Required action - The task calls for every line of the data to be repeated exactly.

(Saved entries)
__________
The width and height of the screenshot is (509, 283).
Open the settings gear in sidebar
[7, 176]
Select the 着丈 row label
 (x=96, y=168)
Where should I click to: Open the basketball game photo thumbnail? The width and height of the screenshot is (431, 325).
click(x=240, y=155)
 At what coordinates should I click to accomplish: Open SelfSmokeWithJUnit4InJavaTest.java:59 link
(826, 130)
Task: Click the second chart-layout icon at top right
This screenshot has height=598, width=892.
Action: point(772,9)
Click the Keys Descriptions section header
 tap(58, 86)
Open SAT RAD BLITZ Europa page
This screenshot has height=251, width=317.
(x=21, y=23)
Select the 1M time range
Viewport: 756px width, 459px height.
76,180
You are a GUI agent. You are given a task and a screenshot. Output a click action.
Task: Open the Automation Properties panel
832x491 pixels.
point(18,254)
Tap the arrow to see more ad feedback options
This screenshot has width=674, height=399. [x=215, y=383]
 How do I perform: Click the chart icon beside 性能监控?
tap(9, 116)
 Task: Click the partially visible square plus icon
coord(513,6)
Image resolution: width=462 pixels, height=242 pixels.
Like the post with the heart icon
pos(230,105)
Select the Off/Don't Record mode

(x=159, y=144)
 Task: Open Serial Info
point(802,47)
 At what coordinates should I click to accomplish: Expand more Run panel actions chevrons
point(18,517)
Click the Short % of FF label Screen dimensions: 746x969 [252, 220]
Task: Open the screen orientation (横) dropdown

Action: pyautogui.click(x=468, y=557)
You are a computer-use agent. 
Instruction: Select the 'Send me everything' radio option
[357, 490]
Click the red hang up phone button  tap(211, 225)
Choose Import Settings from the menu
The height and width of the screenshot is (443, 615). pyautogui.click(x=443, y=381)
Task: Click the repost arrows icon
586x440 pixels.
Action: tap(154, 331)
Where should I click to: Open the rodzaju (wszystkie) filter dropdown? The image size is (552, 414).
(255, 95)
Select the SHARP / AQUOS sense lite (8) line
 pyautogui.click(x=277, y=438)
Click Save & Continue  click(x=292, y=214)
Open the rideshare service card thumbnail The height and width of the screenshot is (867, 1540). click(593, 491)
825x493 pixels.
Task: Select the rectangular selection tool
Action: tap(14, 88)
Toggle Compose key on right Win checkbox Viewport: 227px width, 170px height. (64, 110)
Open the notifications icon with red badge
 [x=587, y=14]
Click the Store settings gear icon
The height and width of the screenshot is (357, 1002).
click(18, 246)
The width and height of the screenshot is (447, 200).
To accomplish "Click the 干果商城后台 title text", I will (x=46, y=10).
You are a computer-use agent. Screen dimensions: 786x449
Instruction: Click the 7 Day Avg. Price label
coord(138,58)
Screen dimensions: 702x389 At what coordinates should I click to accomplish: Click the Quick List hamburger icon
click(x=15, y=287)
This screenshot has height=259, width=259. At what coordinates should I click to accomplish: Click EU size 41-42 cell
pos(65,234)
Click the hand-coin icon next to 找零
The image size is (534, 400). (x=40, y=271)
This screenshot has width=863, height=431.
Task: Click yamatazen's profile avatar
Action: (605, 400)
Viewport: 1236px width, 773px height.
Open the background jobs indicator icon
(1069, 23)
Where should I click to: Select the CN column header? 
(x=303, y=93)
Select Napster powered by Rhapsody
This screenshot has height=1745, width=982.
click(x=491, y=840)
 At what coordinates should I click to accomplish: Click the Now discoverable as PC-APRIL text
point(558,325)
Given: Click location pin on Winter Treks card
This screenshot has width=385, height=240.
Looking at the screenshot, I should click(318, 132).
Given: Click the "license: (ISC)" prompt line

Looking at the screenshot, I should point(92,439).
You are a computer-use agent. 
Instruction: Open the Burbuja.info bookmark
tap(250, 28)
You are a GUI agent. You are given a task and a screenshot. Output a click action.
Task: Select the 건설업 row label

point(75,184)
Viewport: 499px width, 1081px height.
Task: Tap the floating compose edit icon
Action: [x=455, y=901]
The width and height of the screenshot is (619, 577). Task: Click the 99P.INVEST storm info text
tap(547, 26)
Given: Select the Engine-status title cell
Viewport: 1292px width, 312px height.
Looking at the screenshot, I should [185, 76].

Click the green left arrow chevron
__________
Reply to the exercise -
The width and height of the screenshot is (509, 283).
Open the settings gear in sidebar
[7, 176]
Select the 着丈 row label
 (x=96, y=168)
Where should I click to: Open the basketball game photo thumbnail? The width and height of the screenshot is (431, 325).
click(x=240, y=155)
 At what coordinates should I click to accomplish: Open SelfSmokeWithJUnit4InJavaTest.java:59 link
(826, 130)
Task: Click the second chart-layout icon at top right
This screenshot has height=598, width=892.
Action: point(772,9)
Click the Keys Descriptions section header
 tap(58, 86)
Open SAT RAD BLITZ Europa page
This screenshot has height=251, width=317.
(x=21, y=23)
Select the 1M time range
Viewport: 756px width, 459px height.
76,180
You are a GUI agent. You are given a task and a screenshot. Output a click action.
Task: Open the Automation Properties panel
832x491 pixels.
point(18,254)
Tap the arrow to see more ad feedback options
This screenshot has width=674, height=399. [x=215, y=383]
 How do I perform: Click the chart icon beside 性能监控?
tap(9, 116)
 Task: Click the partially visible square plus icon
coord(513,6)
Image resolution: width=462 pixels, height=242 pixels.
Like the post with the heart icon
pos(230,105)
Select the Off/Don't Record mode

(x=159, y=144)
 Task: Open Serial Info
point(802,47)
 At what coordinates should I click to accomplish: Expand more Run panel actions chevrons
point(18,517)
Click the Short % of FF label Screen dimensions: 746x969 [252, 220]
Task: Open the screen orientation (横) dropdown

Action: pyautogui.click(x=468, y=557)
You are a computer-use agent. 
Instruction: Select the 'Send me everything' radio option
[357, 490]
Click the red hang up phone button  tap(211, 225)
Choose Import Settings from the menu
The height and width of the screenshot is (443, 615). pyautogui.click(x=443, y=381)
Task: Click the repost arrows icon
586x440 pixels.
Action: tap(154, 331)
Where should I click to: Open the rodzaju (wszystkie) filter dropdown? The image size is (552, 414).
(255, 95)
Select the SHARP / AQUOS sense lite (8) line
 pyautogui.click(x=277, y=438)
Click Save & Continue  click(x=292, y=214)
Open the rideshare service card thumbnail The height and width of the screenshot is (867, 1540). click(593, 491)
825x493 pixels.
Task: Select the rectangular selection tool
Action: tap(14, 88)
Toggle Compose key on right Win checkbox Viewport: 227px width, 170px height. (64, 110)
Open the notifications icon with red badge
 [x=587, y=14]
Click the Store settings gear icon
The height and width of the screenshot is (357, 1002).
click(18, 246)
The width and height of the screenshot is (447, 200).
To accomplish "Click the 干果商城后台 title text", I will (x=46, y=10).
You are a computer-use agent. Screen dimensions: 786x449
Instruction: Click the 7 Day Avg. Price label
coord(138,58)
Screen dimensions: 702x389 At what coordinates should I click to accomplish: Click the Quick List hamburger icon
click(x=15, y=287)
This screenshot has height=259, width=259. At what coordinates should I click to accomplish: Click EU size 41-42 cell
pos(65,234)
Click the hand-coin icon next to 找零
The image size is (534, 400). (x=40, y=271)
This screenshot has width=863, height=431.
Task: Click yamatazen's profile avatar
Action: (605, 400)
Viewport: 1236px width, 773px height.
Open the background jobs indicator icon
(1069, 23)
Where should I click to: Select the CN column header? 
(x=303, y=93)
Select Napster powered by Rhapsody
This screenshot has height=1745, width=982.
click(x=491, y=840)
 At what coordinates should I click to accomplish: Click the Now discoverable as PC-APRIL text
point(558,325)
Given: Click location pin on Winter Treks card
This screenshot has width=385, height=240.
Looking at the screenshot, I should click(318, 132).
Given: Click the "license: (ISC)" prompt line

Looking at the screenshot, I should point(92,439).
You are a computer-use agent. 
Instruction: Open the Burbuja.info bookmark
tap(250, 28)
You are a GUI agent. You are given a task and a screenshot. Output a click action.
Task: Select the 건설업 row label

point(75,184)
Viewport: 499px width, 1081px height.
Task: Tap the floating compose edit icon
Action: [x=455, y=901]
The width and height of the screenshot is (619, 577). Task: Click the 99P.INVEST storm info text
tap(547, 26)
Given: Select the Engine-status title cell
Viewport: 1292px width, 312px height.
Looking at the screenshot, I should [185, 76].

Click the green left arrow chevron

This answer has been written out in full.